The FBL is believed to number several hundred Venezuelans and former members of the now defunct Colombian Popular Liberation Army (EPL) militant group, and its actions are largely confined to kidnapping and extortion. However, the group took credit for a bomb that exploded recently at the Colombian consulate in Caracas.

In Brazil, the FARC reportedly has formed strategic partnerships with the country's largest organized crime gangs, Brazilian daily O Globo reported recently. In exchange for weapons and munitions, FARC instructors reportedly are teaching Red Command gang members in Rio de Janeiro how to operate automatic weapons, manufacture bombs and organize mass prison escapes.

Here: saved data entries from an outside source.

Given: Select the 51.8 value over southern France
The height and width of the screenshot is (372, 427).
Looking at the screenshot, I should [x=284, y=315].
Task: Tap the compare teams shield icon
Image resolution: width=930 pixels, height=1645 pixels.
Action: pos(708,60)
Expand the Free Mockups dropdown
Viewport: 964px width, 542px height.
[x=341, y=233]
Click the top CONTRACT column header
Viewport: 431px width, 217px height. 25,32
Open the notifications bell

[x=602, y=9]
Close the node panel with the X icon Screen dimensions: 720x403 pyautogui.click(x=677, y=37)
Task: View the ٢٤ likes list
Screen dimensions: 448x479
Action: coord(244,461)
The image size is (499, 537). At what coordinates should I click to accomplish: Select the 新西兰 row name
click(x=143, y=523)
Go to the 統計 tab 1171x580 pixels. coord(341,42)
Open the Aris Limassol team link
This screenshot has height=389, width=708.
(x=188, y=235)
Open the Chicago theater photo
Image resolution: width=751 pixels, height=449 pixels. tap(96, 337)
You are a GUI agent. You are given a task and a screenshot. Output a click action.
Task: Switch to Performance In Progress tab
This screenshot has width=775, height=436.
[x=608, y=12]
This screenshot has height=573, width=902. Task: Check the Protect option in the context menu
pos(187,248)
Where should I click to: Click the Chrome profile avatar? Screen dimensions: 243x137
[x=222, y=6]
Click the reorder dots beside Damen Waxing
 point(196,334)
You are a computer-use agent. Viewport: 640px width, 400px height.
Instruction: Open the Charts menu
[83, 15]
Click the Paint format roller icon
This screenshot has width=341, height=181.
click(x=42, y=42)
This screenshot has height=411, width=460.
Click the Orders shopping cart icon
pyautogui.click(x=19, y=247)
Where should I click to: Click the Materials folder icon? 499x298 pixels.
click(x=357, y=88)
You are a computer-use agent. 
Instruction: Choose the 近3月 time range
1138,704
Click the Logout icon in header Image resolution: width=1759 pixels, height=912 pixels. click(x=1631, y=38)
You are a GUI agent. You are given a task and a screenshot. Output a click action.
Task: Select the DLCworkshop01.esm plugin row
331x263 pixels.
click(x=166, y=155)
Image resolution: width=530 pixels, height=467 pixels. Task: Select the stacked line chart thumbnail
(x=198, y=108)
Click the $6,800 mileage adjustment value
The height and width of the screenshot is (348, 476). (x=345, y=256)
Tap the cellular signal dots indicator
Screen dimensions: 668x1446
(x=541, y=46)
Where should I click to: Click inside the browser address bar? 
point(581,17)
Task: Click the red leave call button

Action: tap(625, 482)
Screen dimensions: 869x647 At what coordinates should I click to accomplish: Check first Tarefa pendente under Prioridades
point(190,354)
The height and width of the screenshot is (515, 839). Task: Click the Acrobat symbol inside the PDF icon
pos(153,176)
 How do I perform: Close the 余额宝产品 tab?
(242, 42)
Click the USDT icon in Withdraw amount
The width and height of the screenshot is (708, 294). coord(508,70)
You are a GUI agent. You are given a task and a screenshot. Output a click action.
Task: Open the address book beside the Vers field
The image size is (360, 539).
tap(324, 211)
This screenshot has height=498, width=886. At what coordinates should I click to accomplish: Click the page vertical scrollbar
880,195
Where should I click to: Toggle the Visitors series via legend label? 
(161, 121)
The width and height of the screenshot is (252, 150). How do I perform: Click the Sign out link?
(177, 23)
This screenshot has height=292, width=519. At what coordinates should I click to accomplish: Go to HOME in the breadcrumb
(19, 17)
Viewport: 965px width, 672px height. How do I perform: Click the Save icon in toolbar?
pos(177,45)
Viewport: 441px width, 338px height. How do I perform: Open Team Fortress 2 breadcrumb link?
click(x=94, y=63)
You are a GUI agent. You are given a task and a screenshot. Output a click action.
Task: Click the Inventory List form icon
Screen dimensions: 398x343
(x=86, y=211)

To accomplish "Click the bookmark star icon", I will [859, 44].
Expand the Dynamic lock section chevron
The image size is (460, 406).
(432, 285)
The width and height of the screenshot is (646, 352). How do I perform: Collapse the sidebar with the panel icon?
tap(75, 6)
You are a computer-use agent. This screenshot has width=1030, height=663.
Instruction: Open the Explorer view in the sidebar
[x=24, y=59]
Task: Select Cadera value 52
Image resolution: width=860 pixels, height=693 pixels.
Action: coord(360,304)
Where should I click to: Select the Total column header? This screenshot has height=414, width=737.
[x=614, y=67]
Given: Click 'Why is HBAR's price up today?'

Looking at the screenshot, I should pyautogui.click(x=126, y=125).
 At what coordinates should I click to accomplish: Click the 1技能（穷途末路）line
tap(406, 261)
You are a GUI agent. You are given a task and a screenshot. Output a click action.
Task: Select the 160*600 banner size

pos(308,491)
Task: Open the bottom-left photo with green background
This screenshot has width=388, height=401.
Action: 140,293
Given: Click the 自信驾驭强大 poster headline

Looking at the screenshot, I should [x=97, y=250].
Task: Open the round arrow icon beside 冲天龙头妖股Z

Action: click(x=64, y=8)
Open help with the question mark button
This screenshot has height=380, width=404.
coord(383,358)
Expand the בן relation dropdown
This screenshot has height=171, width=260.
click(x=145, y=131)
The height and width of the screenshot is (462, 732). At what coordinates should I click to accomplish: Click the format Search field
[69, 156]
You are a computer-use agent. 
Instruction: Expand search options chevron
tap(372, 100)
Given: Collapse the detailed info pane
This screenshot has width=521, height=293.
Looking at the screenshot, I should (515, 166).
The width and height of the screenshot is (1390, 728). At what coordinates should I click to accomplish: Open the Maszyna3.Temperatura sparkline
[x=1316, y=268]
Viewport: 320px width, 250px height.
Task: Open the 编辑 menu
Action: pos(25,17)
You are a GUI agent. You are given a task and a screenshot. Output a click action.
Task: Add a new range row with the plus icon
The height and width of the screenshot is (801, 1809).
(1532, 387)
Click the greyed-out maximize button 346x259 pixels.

Brazilian security services detained Chilean national Carlos Orlando Messina Vidal on March 29, and charged him with being a FARC trainer working with organized crime gangs in Rio de Janeiro. Another six suspects sought by Brazilian authorities appear to have escaped. Against this backdrop, political aides are planning a meeting between Venezuelan leader Chavez and Brazilian President Luiz Inacio "Lula" da Silva, though an exact date has not been announced. Officials said recently that the meeting would concern bilateral economic and investment issues.

However, trade and investment could be eclipsed by Brazilian security concerns about the FARC's alleged partnerships with Rio de Janeiro crime gangs and its apparent expansion across northern Brazil. Given these circumstances, da Silva might feel compelled to ask his friend Chavez why Venezuela is not doing more to help rein in the FARC.